§ Data under study:
'''
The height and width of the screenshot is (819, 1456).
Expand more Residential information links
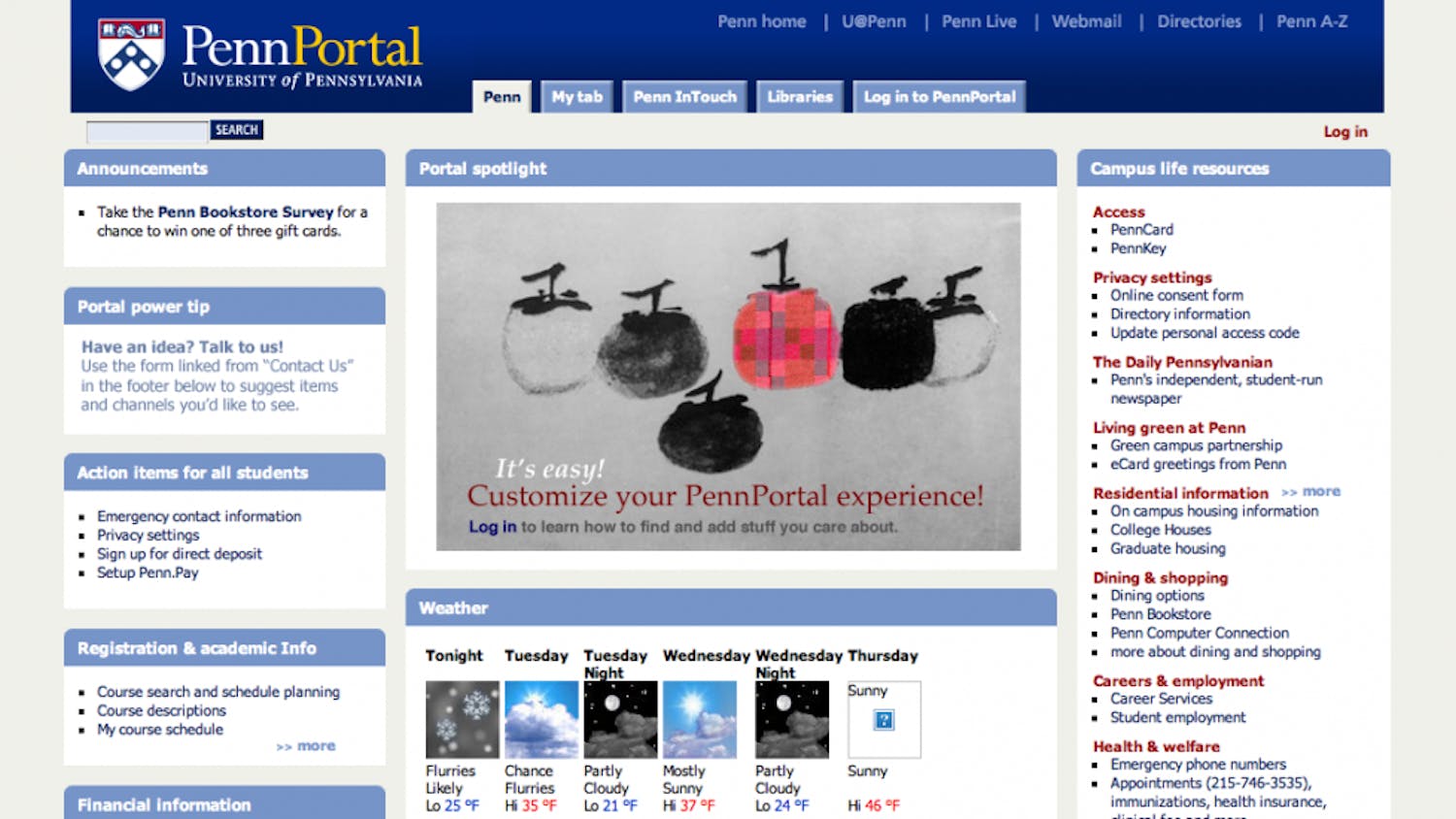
'''
'''
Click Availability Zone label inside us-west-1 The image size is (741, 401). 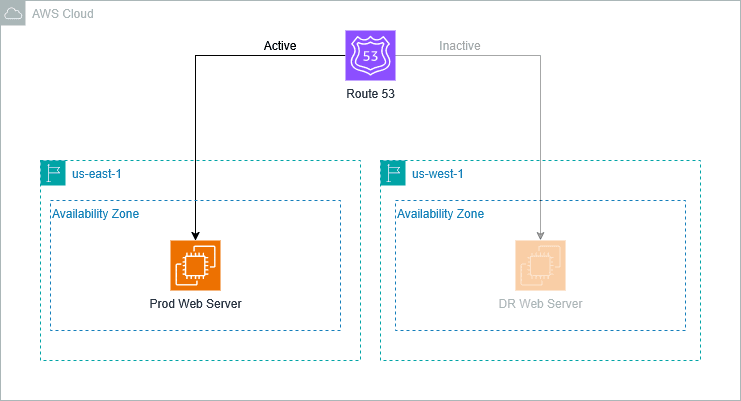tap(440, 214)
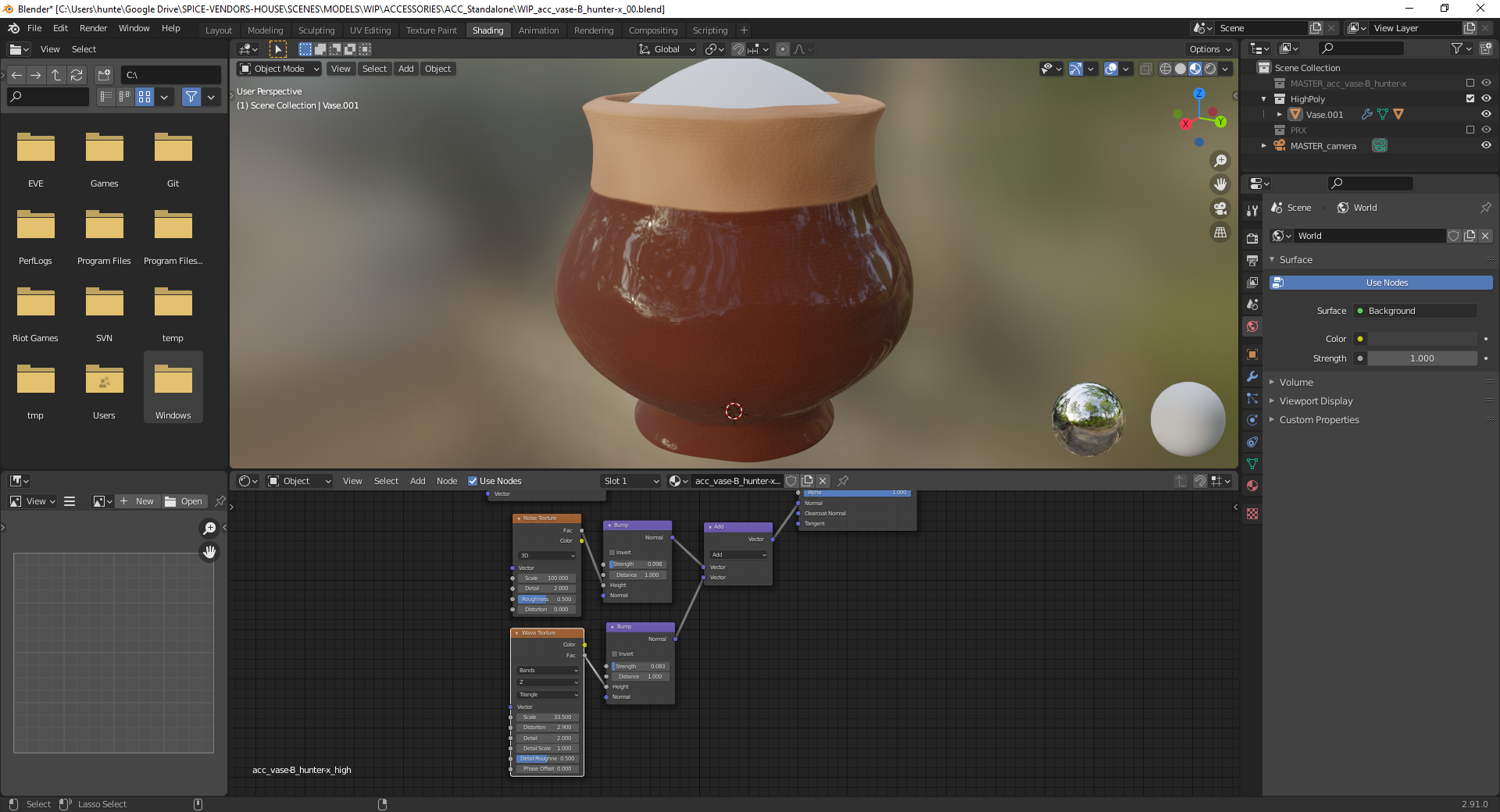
'''
'''
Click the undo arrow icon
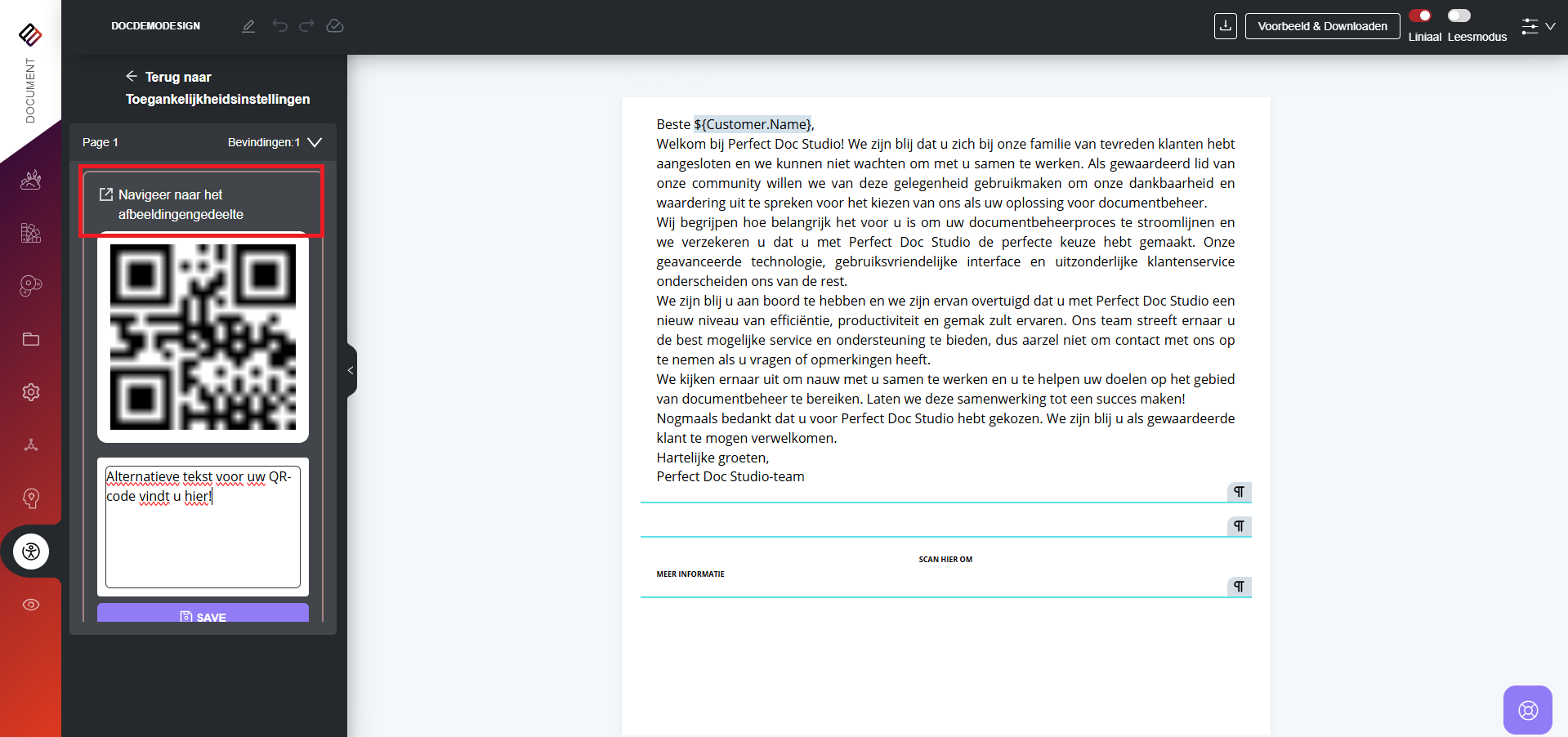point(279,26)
'''
§ Problem requirements: Give again exactly, and only, the lines above starting at the one with "The height and" and ending at the one with "Expand more Residential information links".

§ Response to the exercise:
The height and width of the screenshot is (819, 1456).
Expand more Residential information links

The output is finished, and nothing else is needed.